非常に短期的、局所的な計測になりますが、面ではなく点で計測を行い店内のPDCAを高速で回転させるためのデータを提供します。
むしろ面計測のデータと組み合わせて活用いただくのが最適と提案だと考えています。
データは多角的でなければいけない
ひとつの事象を評価判断する時、天候・時間・行事・曜日・位置。そのほか外的要因など様々な角度、条件によって一定のパターンがあるかどうかと見つけ出す作業が必要です。
面一辺倒で把握されることはまずありえません。
「同じお店はふたつとしてない」ことはリアル店舗を運営されている皆様であれば重々ご承知のことかと思います。
が、逆説的に「類似の条件に一致する店舗が存在する」こともまた事実かと思います。
そのための評価を行うためにも面と点の計測を行い、多角的な分析・評価を行う必要があります。
ビジュアライズはシンプルでなければいけない
当社が運営する店舗、ESASYを設置させていただいている店舗を評価する際。
ビジュアライズされたBIダッシュボード上のグラフカードは、1店舗あたり7~10カードほどを使って評価しています。
・商業施設内にある店舗/路面の店舗
・駅から近い施設/車で来ることが前提の施設
・新しい施設/地域に定着した施設
・若い人が多い施設/年配の人が多い施設
ざっくりわけてもこれだけの店舗分類がされます。
面白いことに、「店舗前交通量」「VPの視聴数」「滞在時間」を軸にPOSの売上データとつなぎ合わせることで。上記4軸の目線で見るときれいに2分割された結果が出てきます。
それは購買客数、客単価、ABC分析といったコンバージョン結果に対しても比例した結果となります。
黄金律の探求
いままで自社の店舗をいろいろな目線で分析し、店舗へフィードバックし観察し、また改善を行い。ようやくその糸口が見えてきました。
外的環境に大きな課題もなく、しかし大きな飛躍もない店舗でした。
予算達成率も70%~80%を行き来する状況で。可もなく不可もなくといった感じで、評価が難しい店舗でした。

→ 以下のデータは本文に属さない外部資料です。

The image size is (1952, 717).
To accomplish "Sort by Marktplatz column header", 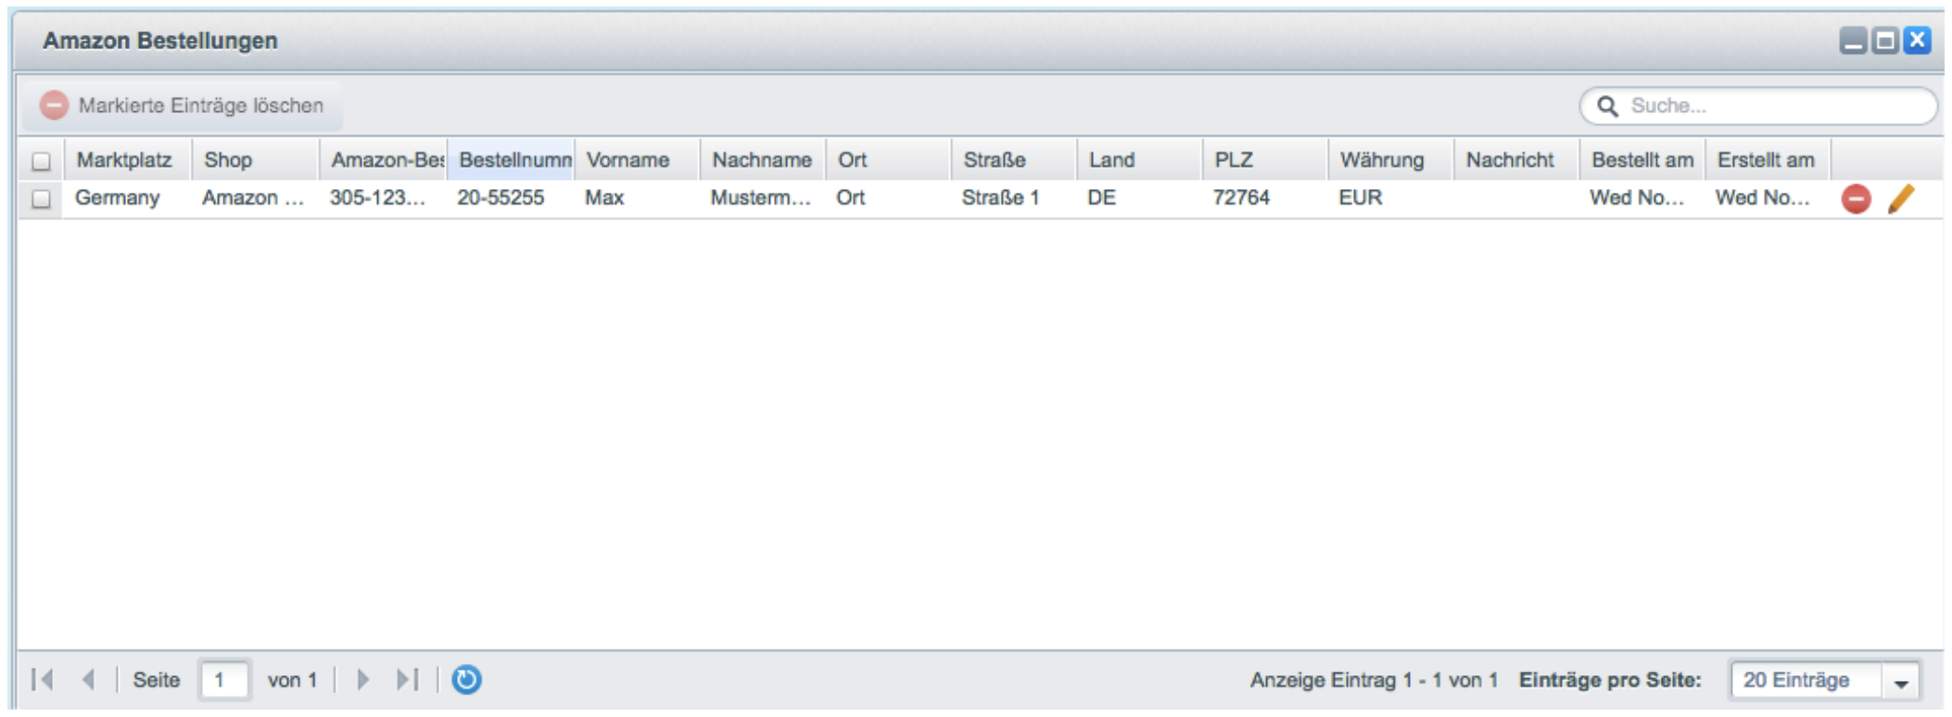I will (125, 160).
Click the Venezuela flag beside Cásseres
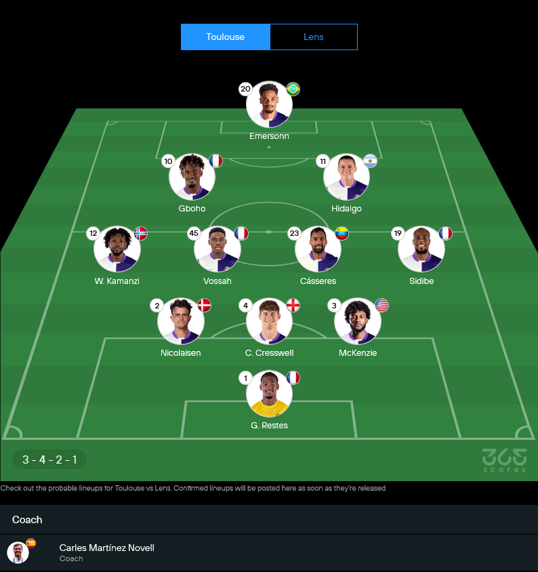This screenshot has width=538, height=572. [x=342, y=233]
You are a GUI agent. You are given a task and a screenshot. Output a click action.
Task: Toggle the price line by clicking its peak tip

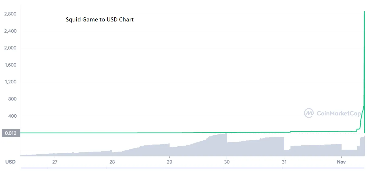[364, 12]
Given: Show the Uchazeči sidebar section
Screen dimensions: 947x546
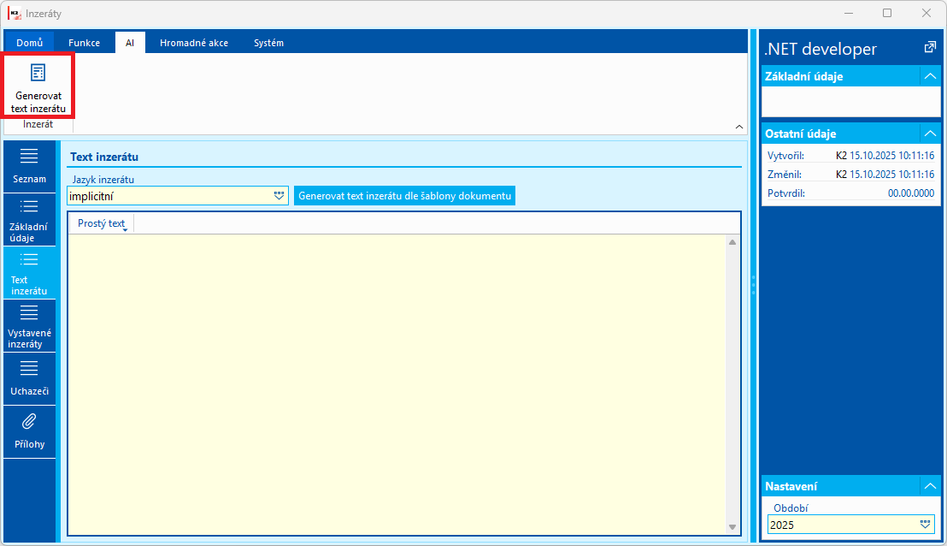Looking at the screenshot, I should coord(29,379).
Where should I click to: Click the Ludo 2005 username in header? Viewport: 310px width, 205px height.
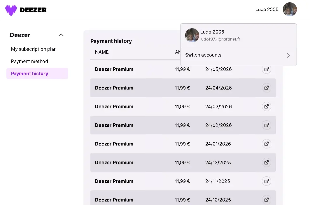coord(267,10)

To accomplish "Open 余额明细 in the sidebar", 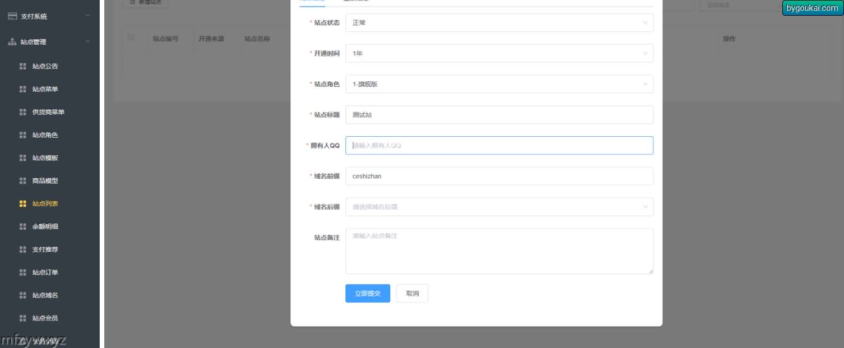I will 45,226.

集中分析を開始して3か月。オープン2年目にしてようやく予算の大幅な達成を行い、それを継続できるようになりました。いままで社内で言われていた通説に流されていた状況をESASYによって変えることができたとも思っています。
こうなれば、先のお話のとおり「面計測」のおおまかなデータが役に立ちます。
日々の効果判定を大きな数字で見れるのでとても役に立ちます。
該当店舗は「面計測」データをもとに日々注視をすることで、達成率は維持できています。
もちろんこれは一例であり、他の店舗にも通用したかと言われれば。NOです。
なかなか一筋縄ではいかないな、と日々苦闘しております。
今後もいちリアル店舗運営事業者として、ESASYの開発責任者としてISMの研究を行い皆様にもご利用いただける情報を提供したいと考えています。
ESASYによって得られた「点」のデータを、「面」としてうまく活用しお客様へ有効活用する方法を今後も発信し続けたいと思います。